The Silver Sovereign stepped forward. The hyper-dense chrome cyborg didn't flinch as the Leviathan reared up, preparing to strike again.

"Juma, be careful! It's too big!" K-Ray cried.

The Leviathan brought its massive, rusted scythe down, aiming directly to cleave Juma in half.

Juma raised both of his silver hands.

CLANG.

The collision of the massive, rusted blade against Juma's hyper-dense body rang out like a struck bell, echoing across the flooded city.

The skyscraper beneath Juma's feet gave way. The sheer downward kinetic force of the Leviathan was too much for the concrete roof to bear. Juma's silver boots punched straight through the helipad, sinking him up to his knees in the rubble, but he held the massive scythe at bay.

"Its downward kinetic pressure is approximately four hundred tons," Juma calculated, his silver arms vibrating under the immense strain. "I am anchoring, but the structural integrity of this building is failing."

"We need to get to the ship!" I yelled, helping Volkov to his feet.

The Leviathan, realizing it couldn't crush the tiny silver man, shrieked—a high-pitched, metallic squeal that shattered the remaining glass on the top ten floors of the tower.

It opened its horrific, mandibled mouth.

It wasn't preparing to bite. It was preparing to fire.

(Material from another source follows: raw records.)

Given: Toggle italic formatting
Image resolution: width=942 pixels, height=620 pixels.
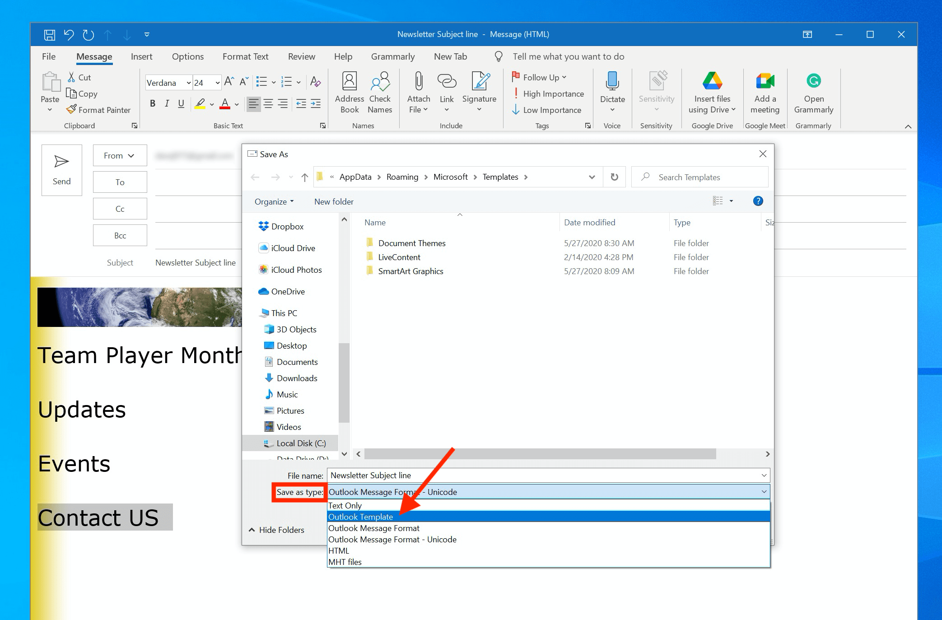Looking at the screenshot, I should point(167,104).
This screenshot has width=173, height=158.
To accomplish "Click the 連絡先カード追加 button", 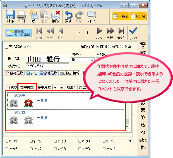I will coord(18,33).
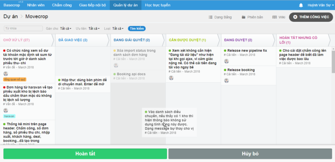
Task: Click the orange tổng quan sổ quỹ tag
Action: click(x=15, y=79)
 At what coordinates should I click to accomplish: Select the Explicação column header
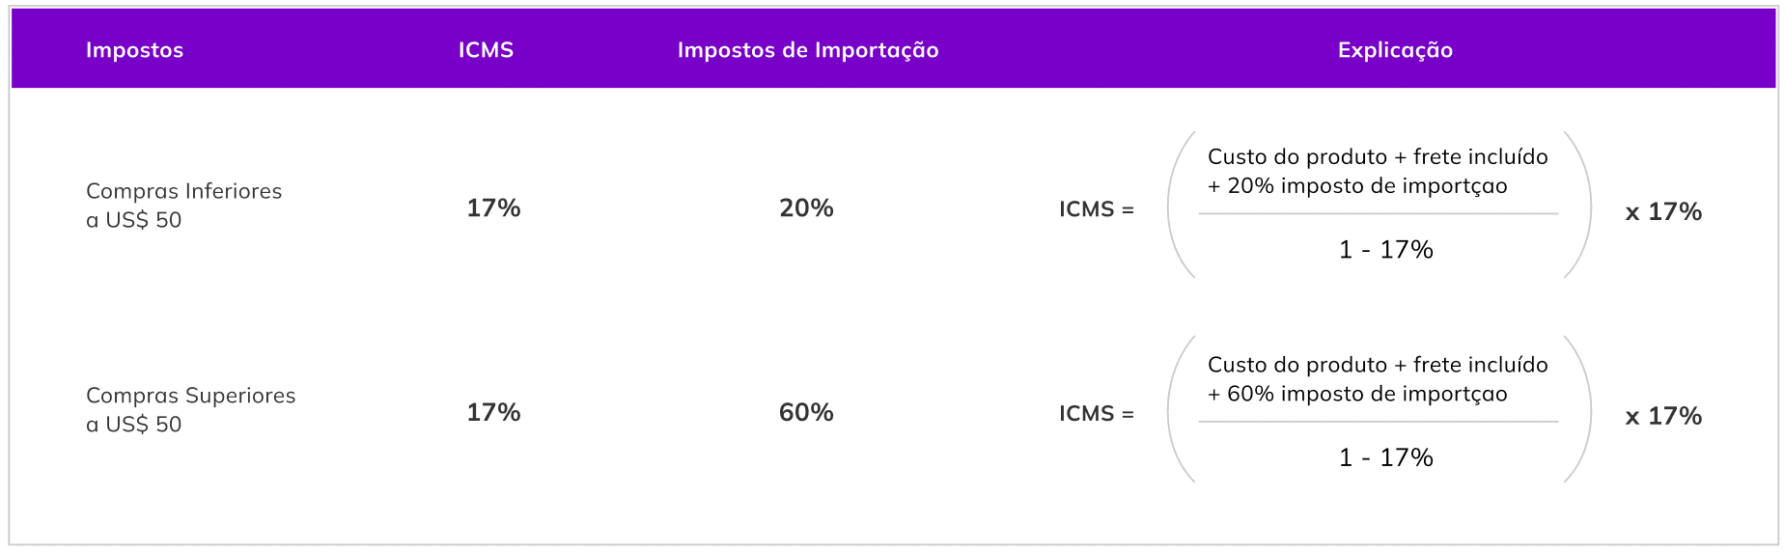(1395, 50)
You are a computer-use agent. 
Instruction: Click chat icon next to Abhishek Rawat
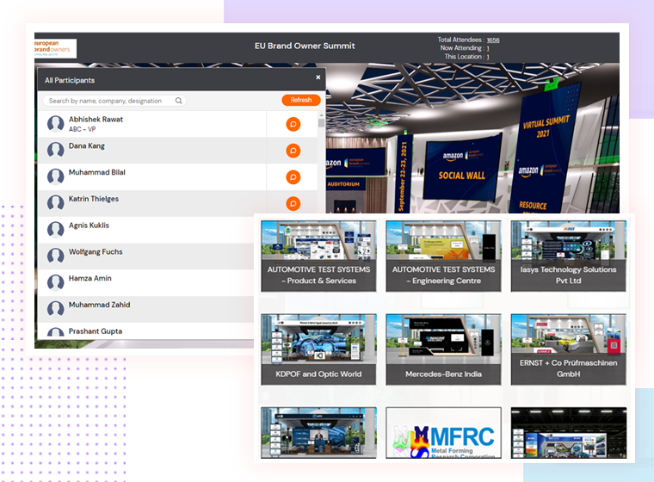pyautogui.click(x=293, y=125)
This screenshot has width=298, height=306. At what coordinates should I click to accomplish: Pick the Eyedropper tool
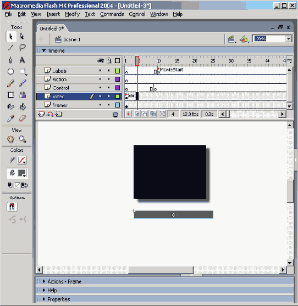click(x=10, y=118)
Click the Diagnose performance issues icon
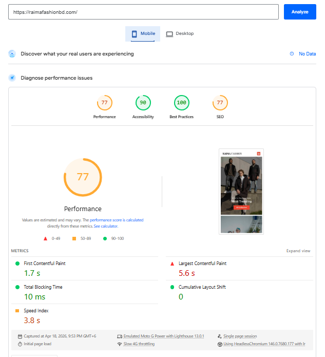This screenshot has height=357, width=325. (x=12, y=78)

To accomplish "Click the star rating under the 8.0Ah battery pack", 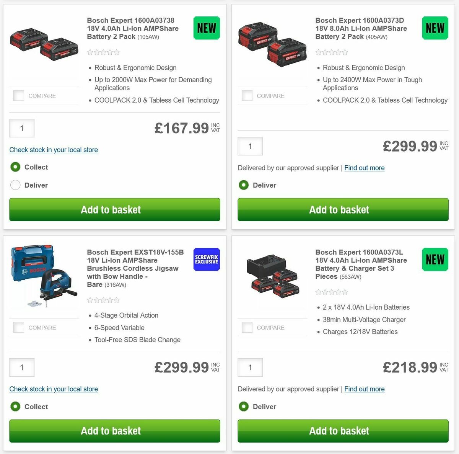I will [x=331, y=52].
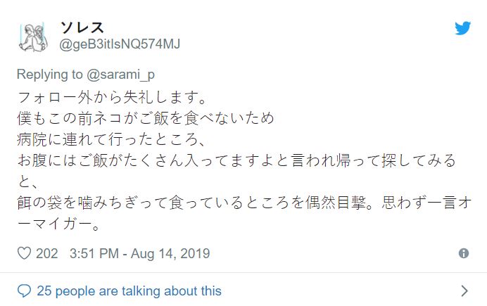
Task: Open the ソレス profile avatar
Action: click(x=32, y=37)
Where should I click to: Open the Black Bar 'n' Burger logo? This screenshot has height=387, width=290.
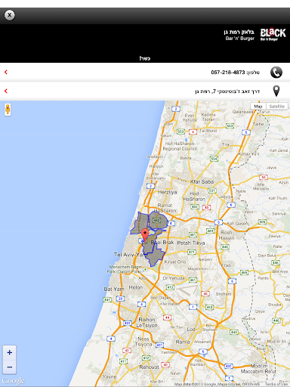(273, 34)
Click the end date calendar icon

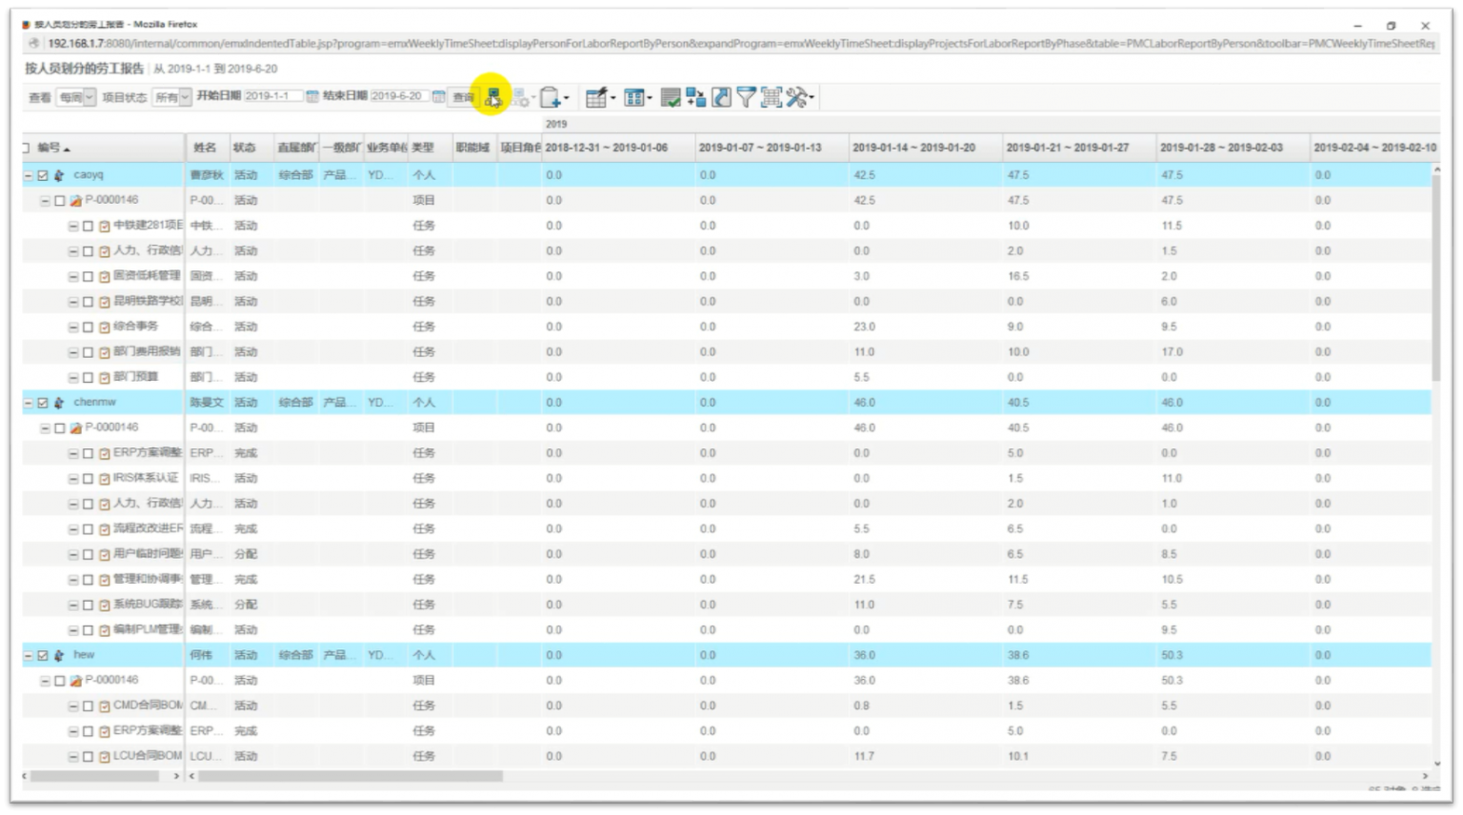pos(438,97)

Deep within the creature's throat, a blinding, super-heated sphere of crimson plasma began to charge. The heat radiating from its maw was instantaneous, blistering the paint on the Dragonfly twenty yards away.

"It's an aquatic plasma cannon!" Volkov yelled. "It's going to vaporize the roof!"

"Juma! Disengage! Get in the ship!" I screamed, sprinting toward the Dragonfly's open hatch.

"Negative," Juma replied, his voice terrifyingly calm as he held the massive scythe above his head. "If I disengage, the kinetic release will instantly crush you. You have 3.4 seconds to evacuate before plasma discharge."

"I'm not leaving you!" Nayla yelled, stepping toward Juma with her bow drawn.

"Nayla, no!" I grabbed her around the waist, hauling her backward toward the ship. "We can't survive that blast!"

The crimson light in the beast's throat reached a blinding crescendo.

Juma turned his mirror-polished face toward us.

"Tyler," the Silver Sovereign said. "Tell Suleiman he must reinforce the walls. The ocean is awake."

The Leviathan fired.

A massive, continuous beam of super-heated crimson plasma erupted from its mouth, engulfing Juma entirely and striking the center of the helipad with the force of a tactical nuke.

"JUMA!" I screamed.

The roof exploded in a wave of blinding red fire and vaporized concrete. The shockwave picked the Dragonfly up like a toy, hurling our ship backward off the edge of the skyscraper.

As we plummeted toward the toxic red waters of the flooded city below, the last thing I saw was the PSPF Tower collapsing into a burning ruin, with our unkillable friend buried in the center of the inferno.